Was für ein Turnier für Johan Manzambi! Der 20-jährige Freiburger traf beim 2:1-Sieg der Schweiz gegen Kanada und katapultierte sich damit in eine illustre Gesellschaft. Laut Opta ist Manzambi erst der dritte U21-Spieler in diesem Jahrhundert mit mindestens vier Torbeteiligungen bei einer Weltmeisterschaft – nach Thomas Müller 2010 (8) und Kylian Mbappé 2018 (4). Ein Diamant, wie die Statistiker schreiben.
Manzambi: Drei Tore, eine Vorlage – und der Vergleich mit Mbappé & Müller
Drei Treffer und eine Vorlage in drei Gruppenspielen – die Zahlen des Schweizer Mittelfeldspielers bei der WM 2026 sind beeindruckend. Dass er dabei in einem Atemzug mit Mbappé und Müller genannt wird, unterstreicht, welche Ausnahmeerscheinung der SC-Freiburg-Youngster gerade ist.
In der abgelaufenen Bundesliga-Saison absolvierte Manzambi 47 Pflichtspiele für den Breisgau-Klub, erzielte sieben Tore und bereitete neun weitere vor – Zahlen, die schon da aufhorchen ließen.

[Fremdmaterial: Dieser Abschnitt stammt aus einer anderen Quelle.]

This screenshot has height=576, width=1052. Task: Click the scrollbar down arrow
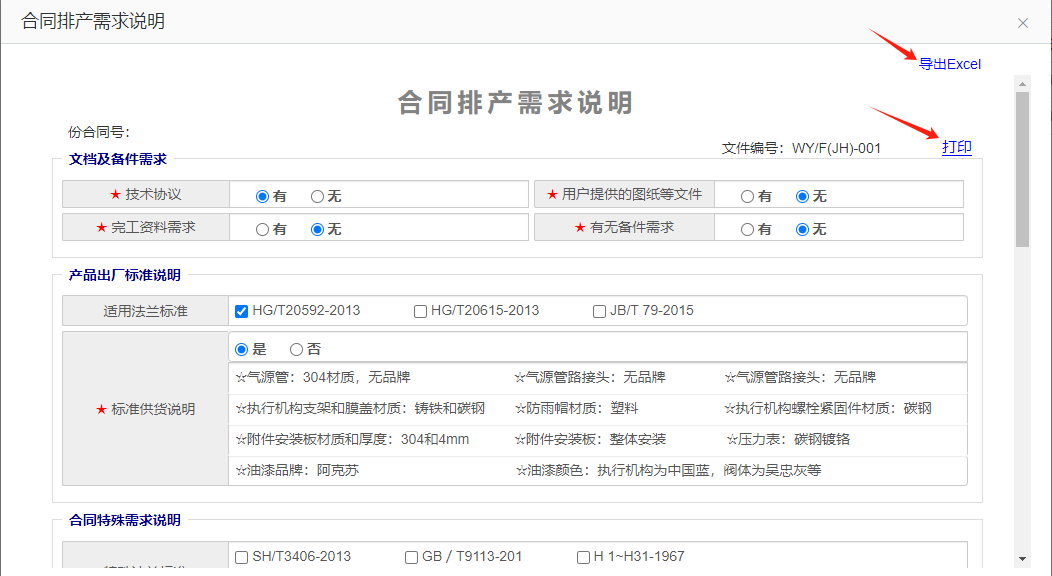point(1022,558)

Sein aktueller Marktwert liegt bei 50 Millionen Euro.
Müller deutet Bayern-Interesse an – Hummels bringt den BVB ins Spiel
Mehrere Klubs sollen den zentralen Mittelfeldspieler bereits im Visier haben – und bei MagentaTV wurde die Debatte auf höchstem Niveau geführt. Thomas Müller deutete an, dass Manzambi ein Kandidat für den FC Bayern sein könnte. Mats Hummels brachte seinerseits Borussia Dortmund ins Gespräch. Zwei Weltmeister, zwei verschiedene Klubs – und ein 20-Jähriger, der bei dieser WM gerade eine ganze Branche aufhorchen lässt. Für den SC Freiburg dürfte es in diesem Sommer schwer werden, ihren Youngster zu halten.